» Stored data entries
===============
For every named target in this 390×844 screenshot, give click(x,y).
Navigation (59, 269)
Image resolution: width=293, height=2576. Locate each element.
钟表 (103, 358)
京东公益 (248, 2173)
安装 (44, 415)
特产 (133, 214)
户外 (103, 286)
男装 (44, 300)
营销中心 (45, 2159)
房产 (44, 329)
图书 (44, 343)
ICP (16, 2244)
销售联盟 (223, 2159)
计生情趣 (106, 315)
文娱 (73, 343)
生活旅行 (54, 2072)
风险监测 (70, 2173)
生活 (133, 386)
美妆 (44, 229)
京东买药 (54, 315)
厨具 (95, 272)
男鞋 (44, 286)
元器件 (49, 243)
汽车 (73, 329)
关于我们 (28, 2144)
===============
» HOW TO COMPLETE THIS TASK
Reproduce the data. Match each line exactly.

» EXERCISE RESPONSE
For every named target in this 390×844 screenshot, give click(x,y).
Navigation (59, 269)
Image resolution: width=293, height=2576. Locate each element.
钟表 (103, 358)
京东公益 (248, 2173)
安装 (44, 415)
特产 (133, 214)
户外 (103, 286)
男装 (44, 300)
营销中心 (45, 2159)
房产 (44, 329)
图书 (44, 343)
ICP (16, 2244)
销售联盟 (223, 2159)
计生情趣 (106, 315)
文娱 (73, 343)
生活旅行 (54, 2072)
风险监测 (70, 2173)
生活 (133, 386)
美妆 (44, 229)
京东买药 (54, 315)
厨具 (95, 272)
男鞋 (44, 286)
元器件 (49, 243)
汽车 (73, 329)
关于我们 (28, 2144)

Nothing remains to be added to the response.